-- What to work on --
In the material below, how many lines include the string "dark"? Answer with the number and nothing else.

-- Input records --
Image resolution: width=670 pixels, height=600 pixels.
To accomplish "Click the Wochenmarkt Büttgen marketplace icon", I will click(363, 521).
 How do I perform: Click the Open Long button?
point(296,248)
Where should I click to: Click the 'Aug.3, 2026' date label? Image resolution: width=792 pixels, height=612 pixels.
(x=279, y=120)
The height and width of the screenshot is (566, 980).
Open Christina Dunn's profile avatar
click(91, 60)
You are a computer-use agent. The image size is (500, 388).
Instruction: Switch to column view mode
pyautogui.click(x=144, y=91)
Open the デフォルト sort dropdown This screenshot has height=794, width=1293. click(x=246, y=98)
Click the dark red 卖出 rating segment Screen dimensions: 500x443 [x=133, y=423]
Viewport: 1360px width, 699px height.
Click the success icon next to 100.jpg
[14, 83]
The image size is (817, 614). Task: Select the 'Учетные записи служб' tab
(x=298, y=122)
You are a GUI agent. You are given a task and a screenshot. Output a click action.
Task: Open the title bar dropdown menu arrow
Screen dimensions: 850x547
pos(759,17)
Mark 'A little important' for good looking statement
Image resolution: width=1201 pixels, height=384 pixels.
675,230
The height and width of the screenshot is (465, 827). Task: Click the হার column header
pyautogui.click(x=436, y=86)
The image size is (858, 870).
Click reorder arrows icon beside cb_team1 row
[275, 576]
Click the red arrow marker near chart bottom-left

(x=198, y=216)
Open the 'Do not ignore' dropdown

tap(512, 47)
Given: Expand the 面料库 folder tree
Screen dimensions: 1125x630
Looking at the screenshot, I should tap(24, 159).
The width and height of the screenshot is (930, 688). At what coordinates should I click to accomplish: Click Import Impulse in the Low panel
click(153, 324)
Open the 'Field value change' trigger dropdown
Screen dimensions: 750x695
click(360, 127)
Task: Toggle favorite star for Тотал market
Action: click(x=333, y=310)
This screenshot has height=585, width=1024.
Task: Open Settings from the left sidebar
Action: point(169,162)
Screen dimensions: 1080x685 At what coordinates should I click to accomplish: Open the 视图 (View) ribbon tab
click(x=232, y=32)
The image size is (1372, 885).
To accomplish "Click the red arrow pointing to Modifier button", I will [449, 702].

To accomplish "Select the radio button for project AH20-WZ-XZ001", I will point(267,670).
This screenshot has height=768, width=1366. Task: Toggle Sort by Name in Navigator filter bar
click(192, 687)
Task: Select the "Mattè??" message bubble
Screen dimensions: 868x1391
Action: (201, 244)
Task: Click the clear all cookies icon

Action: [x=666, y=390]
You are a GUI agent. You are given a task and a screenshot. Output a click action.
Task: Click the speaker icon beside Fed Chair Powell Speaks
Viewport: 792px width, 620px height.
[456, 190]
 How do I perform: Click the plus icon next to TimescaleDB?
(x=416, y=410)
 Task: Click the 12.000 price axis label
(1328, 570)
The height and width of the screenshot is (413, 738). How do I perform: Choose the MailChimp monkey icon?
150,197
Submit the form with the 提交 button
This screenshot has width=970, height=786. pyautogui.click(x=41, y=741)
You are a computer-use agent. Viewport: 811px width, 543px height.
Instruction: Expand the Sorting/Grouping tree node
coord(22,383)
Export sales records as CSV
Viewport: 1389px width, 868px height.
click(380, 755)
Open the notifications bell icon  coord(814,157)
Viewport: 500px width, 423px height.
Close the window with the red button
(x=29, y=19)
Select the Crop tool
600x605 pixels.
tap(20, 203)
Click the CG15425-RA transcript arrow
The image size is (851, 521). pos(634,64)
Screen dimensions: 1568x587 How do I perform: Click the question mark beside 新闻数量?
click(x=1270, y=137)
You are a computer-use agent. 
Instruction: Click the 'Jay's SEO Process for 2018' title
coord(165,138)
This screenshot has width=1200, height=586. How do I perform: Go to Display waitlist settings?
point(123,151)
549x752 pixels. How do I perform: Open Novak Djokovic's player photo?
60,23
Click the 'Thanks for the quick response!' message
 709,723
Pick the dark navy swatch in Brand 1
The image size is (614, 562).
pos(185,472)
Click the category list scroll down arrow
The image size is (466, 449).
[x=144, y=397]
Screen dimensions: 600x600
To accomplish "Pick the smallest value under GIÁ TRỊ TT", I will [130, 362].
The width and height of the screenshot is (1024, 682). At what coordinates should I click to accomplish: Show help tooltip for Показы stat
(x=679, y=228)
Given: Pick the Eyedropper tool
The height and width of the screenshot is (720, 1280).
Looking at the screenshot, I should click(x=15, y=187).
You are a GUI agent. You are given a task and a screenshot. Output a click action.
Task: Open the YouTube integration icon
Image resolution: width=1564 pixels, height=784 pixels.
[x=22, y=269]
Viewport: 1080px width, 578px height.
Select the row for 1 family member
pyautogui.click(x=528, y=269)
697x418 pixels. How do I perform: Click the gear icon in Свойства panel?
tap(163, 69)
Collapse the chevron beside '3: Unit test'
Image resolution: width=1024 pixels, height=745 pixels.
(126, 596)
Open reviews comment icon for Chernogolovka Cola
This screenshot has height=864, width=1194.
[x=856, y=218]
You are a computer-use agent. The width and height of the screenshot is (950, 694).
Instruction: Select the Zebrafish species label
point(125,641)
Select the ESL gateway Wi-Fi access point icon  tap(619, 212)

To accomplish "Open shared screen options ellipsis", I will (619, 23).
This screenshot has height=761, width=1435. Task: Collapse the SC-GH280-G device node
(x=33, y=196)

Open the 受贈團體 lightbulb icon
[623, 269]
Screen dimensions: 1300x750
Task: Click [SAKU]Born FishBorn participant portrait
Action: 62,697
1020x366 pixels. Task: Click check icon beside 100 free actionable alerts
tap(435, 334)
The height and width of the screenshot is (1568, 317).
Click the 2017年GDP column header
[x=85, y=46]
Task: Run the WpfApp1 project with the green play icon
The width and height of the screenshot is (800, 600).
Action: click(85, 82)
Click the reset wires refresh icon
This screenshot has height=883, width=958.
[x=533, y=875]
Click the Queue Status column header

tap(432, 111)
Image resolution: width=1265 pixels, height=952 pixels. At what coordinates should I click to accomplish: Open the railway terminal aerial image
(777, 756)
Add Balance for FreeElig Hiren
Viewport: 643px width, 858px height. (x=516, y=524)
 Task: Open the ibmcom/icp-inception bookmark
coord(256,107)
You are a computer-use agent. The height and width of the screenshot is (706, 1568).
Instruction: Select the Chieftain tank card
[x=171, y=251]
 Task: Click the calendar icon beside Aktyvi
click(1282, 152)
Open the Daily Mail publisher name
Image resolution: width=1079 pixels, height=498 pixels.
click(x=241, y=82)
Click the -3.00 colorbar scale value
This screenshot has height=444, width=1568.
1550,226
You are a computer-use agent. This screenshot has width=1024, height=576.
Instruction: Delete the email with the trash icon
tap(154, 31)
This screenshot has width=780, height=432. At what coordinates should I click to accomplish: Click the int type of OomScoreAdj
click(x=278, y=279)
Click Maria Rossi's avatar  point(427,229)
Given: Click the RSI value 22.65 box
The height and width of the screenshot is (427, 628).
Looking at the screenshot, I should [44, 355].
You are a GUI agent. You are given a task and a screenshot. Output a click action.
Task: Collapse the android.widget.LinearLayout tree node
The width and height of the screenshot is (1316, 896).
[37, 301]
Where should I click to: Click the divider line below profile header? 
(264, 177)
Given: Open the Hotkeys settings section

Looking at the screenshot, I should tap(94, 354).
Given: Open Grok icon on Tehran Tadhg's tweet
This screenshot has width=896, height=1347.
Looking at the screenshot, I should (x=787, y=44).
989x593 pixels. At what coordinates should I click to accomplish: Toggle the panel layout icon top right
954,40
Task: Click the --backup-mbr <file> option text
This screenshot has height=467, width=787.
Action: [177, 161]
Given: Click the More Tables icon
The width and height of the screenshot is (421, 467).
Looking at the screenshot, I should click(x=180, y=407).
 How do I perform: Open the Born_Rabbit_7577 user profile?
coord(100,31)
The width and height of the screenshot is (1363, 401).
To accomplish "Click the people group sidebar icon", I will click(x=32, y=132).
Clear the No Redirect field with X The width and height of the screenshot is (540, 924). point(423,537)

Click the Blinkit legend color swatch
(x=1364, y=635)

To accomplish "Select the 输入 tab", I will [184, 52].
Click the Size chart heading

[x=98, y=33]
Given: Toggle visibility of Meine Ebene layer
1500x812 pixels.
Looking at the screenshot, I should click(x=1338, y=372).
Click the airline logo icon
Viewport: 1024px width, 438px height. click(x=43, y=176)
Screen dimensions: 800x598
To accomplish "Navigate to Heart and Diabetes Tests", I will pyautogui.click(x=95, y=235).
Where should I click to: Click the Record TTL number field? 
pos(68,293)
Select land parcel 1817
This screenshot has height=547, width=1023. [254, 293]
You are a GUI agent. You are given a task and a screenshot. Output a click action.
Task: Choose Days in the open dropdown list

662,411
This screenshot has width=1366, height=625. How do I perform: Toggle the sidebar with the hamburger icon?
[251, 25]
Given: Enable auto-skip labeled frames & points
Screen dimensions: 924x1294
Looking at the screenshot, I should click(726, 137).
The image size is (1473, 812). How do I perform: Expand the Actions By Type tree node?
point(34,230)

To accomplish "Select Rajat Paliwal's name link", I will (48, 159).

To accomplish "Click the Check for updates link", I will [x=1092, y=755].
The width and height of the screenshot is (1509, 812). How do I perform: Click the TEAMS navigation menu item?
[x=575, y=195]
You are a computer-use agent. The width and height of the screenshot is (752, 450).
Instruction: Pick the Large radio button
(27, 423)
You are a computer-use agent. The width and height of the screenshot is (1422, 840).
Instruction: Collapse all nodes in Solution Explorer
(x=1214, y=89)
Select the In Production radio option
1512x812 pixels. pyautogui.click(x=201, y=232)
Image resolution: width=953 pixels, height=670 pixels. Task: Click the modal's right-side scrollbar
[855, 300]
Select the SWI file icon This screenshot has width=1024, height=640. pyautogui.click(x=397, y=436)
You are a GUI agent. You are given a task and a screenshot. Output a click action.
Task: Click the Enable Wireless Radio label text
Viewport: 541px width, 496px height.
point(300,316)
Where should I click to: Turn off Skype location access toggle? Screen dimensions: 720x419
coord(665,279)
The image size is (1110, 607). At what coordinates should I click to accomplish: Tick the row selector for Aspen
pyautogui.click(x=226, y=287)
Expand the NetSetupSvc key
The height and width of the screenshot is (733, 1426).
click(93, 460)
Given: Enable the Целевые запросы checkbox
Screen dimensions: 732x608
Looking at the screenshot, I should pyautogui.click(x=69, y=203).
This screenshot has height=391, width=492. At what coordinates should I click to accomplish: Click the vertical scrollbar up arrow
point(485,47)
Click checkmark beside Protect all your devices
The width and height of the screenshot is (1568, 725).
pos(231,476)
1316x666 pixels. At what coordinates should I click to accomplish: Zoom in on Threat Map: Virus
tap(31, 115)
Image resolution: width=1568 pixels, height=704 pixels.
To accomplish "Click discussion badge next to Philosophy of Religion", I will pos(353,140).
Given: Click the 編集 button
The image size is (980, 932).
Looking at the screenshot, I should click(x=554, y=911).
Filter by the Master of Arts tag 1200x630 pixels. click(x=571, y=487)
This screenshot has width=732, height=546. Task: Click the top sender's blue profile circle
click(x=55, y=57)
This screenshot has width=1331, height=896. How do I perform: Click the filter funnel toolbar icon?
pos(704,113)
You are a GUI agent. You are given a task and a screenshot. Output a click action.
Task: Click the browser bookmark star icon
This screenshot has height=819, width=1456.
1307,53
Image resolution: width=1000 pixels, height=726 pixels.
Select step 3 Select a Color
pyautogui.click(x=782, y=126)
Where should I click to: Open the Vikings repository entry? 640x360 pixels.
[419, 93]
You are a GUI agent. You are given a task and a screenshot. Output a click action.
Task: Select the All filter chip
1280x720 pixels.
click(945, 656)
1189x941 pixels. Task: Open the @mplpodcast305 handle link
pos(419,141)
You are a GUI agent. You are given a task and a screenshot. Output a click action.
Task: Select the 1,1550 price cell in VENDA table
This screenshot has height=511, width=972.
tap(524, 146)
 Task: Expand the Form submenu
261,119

-- Solved exercise --
2